Saved data entries:
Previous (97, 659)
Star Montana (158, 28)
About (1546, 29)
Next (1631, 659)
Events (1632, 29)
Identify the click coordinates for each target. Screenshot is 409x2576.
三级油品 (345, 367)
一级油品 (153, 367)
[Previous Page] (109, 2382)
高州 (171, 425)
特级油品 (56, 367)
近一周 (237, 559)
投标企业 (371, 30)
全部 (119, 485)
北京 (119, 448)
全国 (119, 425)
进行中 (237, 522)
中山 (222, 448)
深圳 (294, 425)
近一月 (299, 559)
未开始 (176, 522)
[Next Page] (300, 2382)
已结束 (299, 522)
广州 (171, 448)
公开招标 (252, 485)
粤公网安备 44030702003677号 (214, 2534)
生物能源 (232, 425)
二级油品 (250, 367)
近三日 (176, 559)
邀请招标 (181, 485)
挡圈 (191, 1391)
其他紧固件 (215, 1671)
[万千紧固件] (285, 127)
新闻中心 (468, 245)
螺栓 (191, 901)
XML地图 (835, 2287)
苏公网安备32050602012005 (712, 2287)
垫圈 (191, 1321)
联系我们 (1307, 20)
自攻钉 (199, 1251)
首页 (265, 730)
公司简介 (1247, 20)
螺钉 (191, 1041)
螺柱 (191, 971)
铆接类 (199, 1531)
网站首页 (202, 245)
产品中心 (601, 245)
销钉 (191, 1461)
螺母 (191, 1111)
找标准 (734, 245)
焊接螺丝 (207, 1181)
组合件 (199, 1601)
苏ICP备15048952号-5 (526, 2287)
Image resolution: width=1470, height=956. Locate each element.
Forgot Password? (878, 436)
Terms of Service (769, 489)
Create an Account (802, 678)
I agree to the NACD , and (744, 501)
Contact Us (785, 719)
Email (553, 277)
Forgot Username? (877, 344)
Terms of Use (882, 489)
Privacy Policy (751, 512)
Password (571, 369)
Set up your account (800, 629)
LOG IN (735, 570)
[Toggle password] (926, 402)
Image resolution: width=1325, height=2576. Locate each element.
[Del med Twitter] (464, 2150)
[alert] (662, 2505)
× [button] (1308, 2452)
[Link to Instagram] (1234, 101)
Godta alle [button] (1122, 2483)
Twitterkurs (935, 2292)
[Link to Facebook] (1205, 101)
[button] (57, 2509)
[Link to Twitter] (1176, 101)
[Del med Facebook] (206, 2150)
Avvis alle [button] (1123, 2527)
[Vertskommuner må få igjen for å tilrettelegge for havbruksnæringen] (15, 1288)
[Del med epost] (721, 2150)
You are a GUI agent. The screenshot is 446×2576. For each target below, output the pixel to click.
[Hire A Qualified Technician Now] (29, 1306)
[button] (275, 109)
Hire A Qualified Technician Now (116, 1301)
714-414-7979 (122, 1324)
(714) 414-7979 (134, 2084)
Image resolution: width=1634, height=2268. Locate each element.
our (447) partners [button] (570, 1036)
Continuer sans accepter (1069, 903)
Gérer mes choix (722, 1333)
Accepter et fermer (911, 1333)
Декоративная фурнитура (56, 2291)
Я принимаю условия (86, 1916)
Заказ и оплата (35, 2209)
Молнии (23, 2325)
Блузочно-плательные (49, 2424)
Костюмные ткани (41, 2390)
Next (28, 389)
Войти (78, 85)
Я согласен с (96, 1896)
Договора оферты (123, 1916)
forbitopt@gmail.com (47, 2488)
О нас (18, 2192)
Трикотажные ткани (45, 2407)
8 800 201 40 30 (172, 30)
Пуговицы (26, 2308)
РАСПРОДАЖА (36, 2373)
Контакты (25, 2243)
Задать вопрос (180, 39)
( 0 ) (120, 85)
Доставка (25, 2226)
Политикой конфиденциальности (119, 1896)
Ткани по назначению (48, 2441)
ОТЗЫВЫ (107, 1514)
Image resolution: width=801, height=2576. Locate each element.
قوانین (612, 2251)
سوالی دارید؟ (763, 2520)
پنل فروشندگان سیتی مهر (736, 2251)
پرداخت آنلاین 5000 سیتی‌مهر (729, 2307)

## Task directions
Pull out every row above and reproduce each one unchanged, keeping the original order.

## The solution
Previous (97, 659)
Star Montana (158, 28)
About (1546, 29)
Next (1631, 659)
Events (1632, 29)
Identify the click coordinates for each target. Screenshot is 409x2576.
三级油品 (345, 367)
一级油品 (153, 367)
[Previous Page] (109, 2382)
高州 (171, 425)
特级油品 (56, 367)
近一周 (237, 559)
投标企业 (371, 30)
全部 (119, 485)
北京 (119, 448)
全国 (119, 425)
进行中 (237, 522)
中山 (222, 448)
深圳 (294, 425)
近一月 (299, 559)
未开始 (176, 522)
[Next Page] (300, 2382)
已结束 (299, 522)
广州 (171, 448)
公开招标 (252, 485)
粤公网安备 44030702003677号 (214, 2534)
生物能源 (232, 425)
二级油品 (250, 367)
近三日 (176, 559)
邀请招标 (181, 485)
挡圈 (191, 1391)
其他紧固件 (215, 1671)
[万千紧固件] (285, 127)
新闻中心 (468, 245)
螺栓 (191, 901)
XML地图 (835, 2287)
苏公网安备32050602012005 (712, 2287)
垫圈 (191, 1321)
联系我们 (1307, 20)
自攻钉 (199, 1251)
首页 (265, 730)
公司简介 (1247, 20)
螺钉 (191, 1041)
螺柱 (191, 971)
铆接类 (199, 1531)
网站首页 (202, 245)
产品中心 (601, 245)
销钉 (191, 1461)
螺母 (191, 1111)
找标准 (734, 245)
焊接螺丝 (207, 1181)
组合件 (199, 1601)
苏ICP备15048952号-5 (526, 2287)
Image resolution: width=1470, height=956. Locate each element.
Forgot Password? (878, 436)
Terms of Service (769, 489)
Create an Account (802, 678)
I agree to the NACD , and (744, 501)
Contact Us (785, 719)
Email (553, 277)
Forgot Username? (877, 344)
Terms of Use (882, 489)
Privacy Policy (751, 512)
Password (571, 369)
Set up your account (800, 629)
LOG IN (735, 570)
[Toggle password] (926, 402)
Image resolution: width=1325, height=2576. Locate each element.
[Del med Twitter] (464, 2150)
[alert] (662, 2505)
× [button] (1308, 2452)
[Link to Instagram] (1234, 101)
Godta alle [button] (1122, 2483)
Twitterkurs (935, 2292)
[Link to Facebook] (1205, 101)
[button] (57, 2509)
[Link to Twitter] (1176, 101)
[Del med Facebook] (206, 2150)
Avvis alle [button] (1123, 2527)
[Vertskommuner må få igjen for å tilrettelegge for havbruksnæringen] (15, 1288)
[Del med epost] (721, 2150)
You are a GUI agent. The screenshot is 446×2576. For each target below, output the pixel to click.
[Hire A Qualified Technician Now] (29, 1306)
[button] (275, 109)
Hire A Qualified Technician Now (116, 1301)
714-414-7979 (122, 1324)
(714) 414-7979 (134, 2084)
Image resolution: width=1634, height=2268. Locate each element.
our (447) partners [button] (570, 1036)
Continuer sans accepter (1069, 903)
Gérer mes choix (722, 1333)
Accepter et fermer (911, 1333)
Декоративная фурнитура (56, 2291)
Я принимаю условия (86, 1916)
Заказ и оплата (35, 2209)
Молнии (23, 2325)
Блузочно-плательные (49, 2424)
Костюмные ткани (41, 2390)
Next (28, 389)
Войти (78, 85)
Я согласен с (96, 1896)
Договора оферты (123, 1916)
forbitopt@gmail.com (47, 2488)
О нас (18, 2192)
Трикотажные ткани (45, 2407)
8 800 201 40 30 (172, 30)
Пуговицы (26, 2308)
РАСПРОДАЖА (36, 2373)
Контакты (25, 2243)
Задать вопрос (180, 39)
( 0 ) (120, 85)
Доставка (25, 2226)
Политикой конфиденциальности (119, 1896)
Ткани по назначению (48, 2441)
ОТЗЫВЫ (107, 1514)
Image resolution: width=801, height=2576. Locate each element.
قوانین (612, 2251)
سوالی دارید؟ (763, 2520)
پنل فروشندگان سیتی مهر (736, 2251)
پرداخت آنلاین 5000 سیتی‌مهر (729, 2307)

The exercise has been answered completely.